▶ **Exercise directions**:
Repeat the data word for word. Do not include the pictures.

(Data entries)
------------------------------------------------

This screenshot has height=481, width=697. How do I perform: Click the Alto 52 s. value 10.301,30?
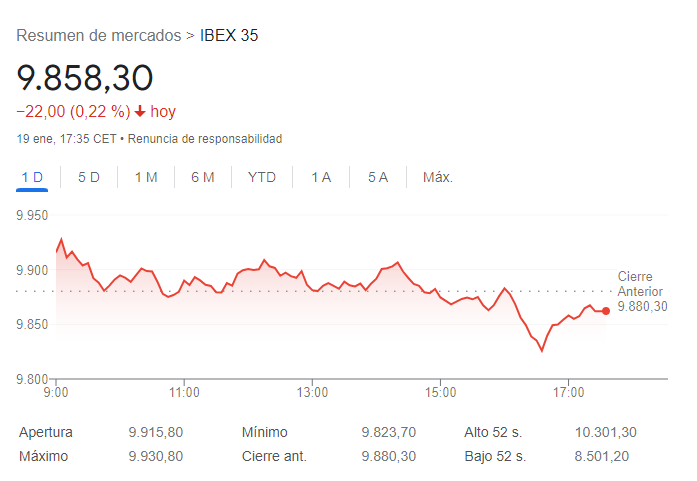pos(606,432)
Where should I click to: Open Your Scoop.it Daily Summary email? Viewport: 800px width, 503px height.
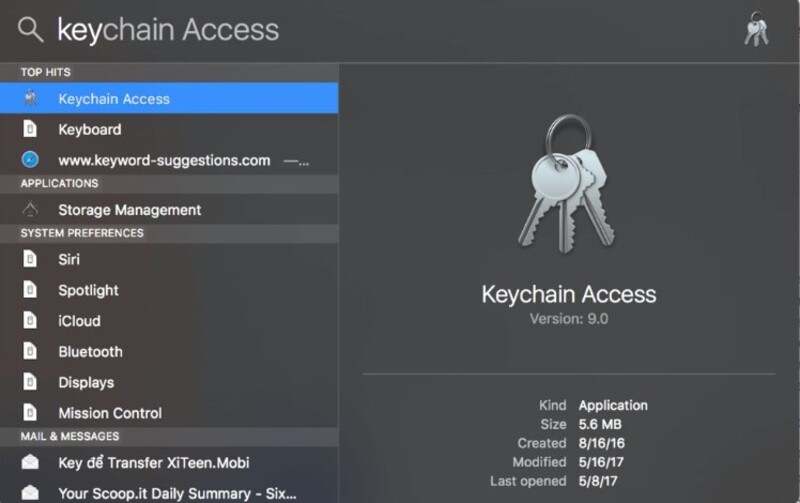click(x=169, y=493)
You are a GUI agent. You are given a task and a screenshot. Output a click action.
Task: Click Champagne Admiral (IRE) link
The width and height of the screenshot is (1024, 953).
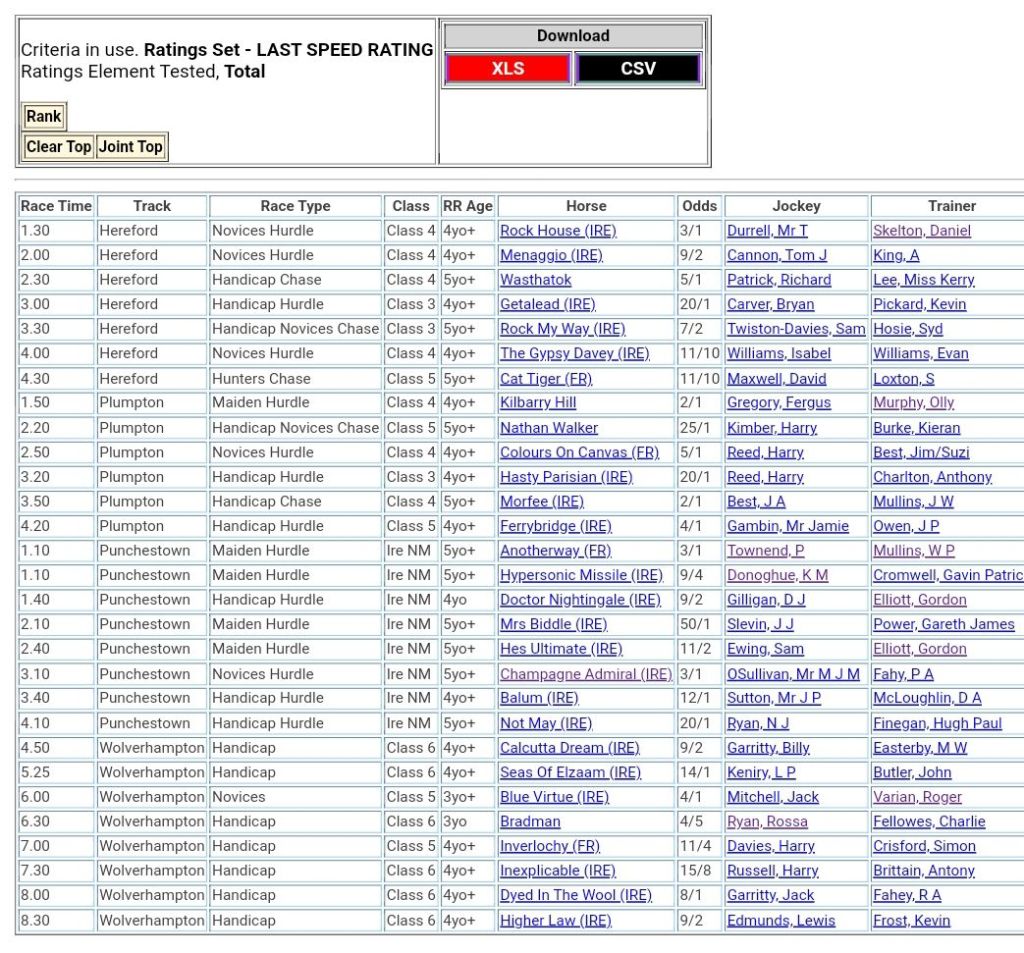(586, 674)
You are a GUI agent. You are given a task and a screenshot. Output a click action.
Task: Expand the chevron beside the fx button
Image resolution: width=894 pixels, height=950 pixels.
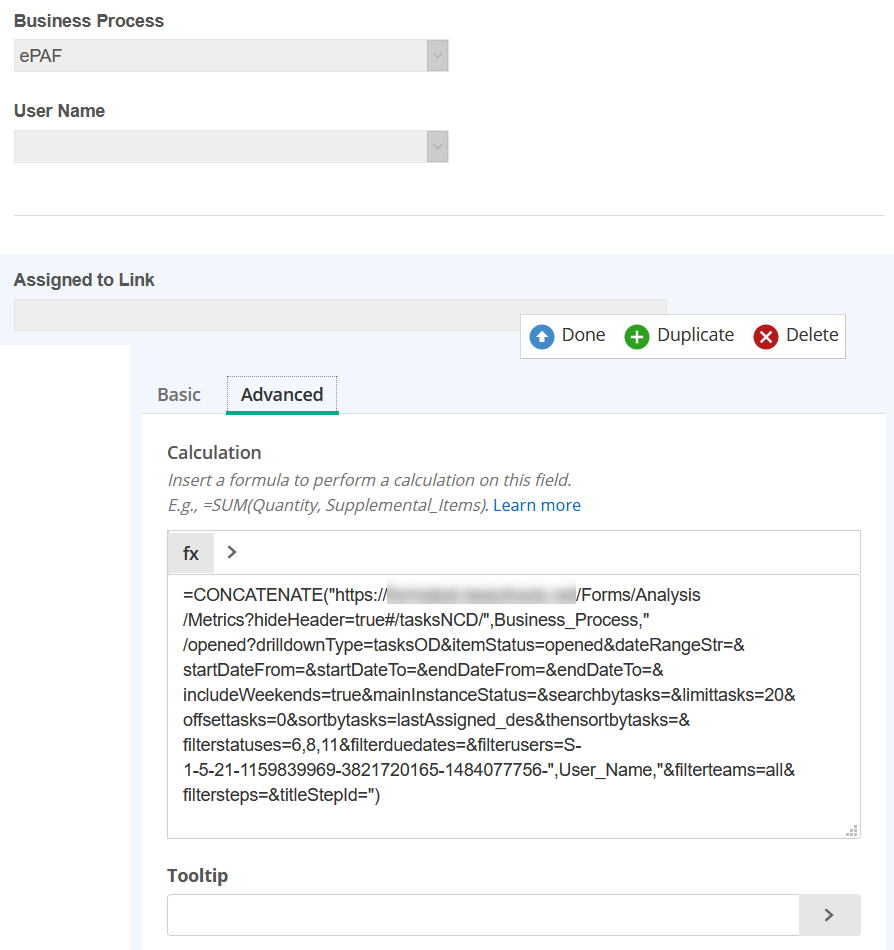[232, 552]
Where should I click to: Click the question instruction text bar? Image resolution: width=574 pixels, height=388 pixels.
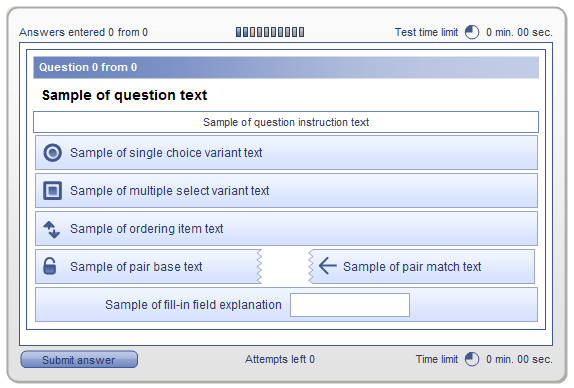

------------------------------------------------

▶ **Answer to the exercise**:
This screenshot has height=481, width=697. How do I perform: Click the Alto 52 s. value 10.301,30?
pos(606,432)
Where should I click to: Open Your Scoop.it Daily Summary email? Viewport: 800px width, 503px height.
click(x=169, y=493)
You are a GUI agent. You are given a task and a screenshot. Output a click action.
Task: Click Champagne Admiral (IRE) link
The width and height of the screenshot is (1024, 953).
(586, 674)
You are a GUI agent. You are given a task and a screenshot. Output a click action.
Task: Expand the chevron beside the fx button
Image resolution: width=894 pixels, height=950 pixels.
[232, 552]
Where should I click to: Click the question instruction text bar? Image resolution: width=574 pixels, height=388 pixels.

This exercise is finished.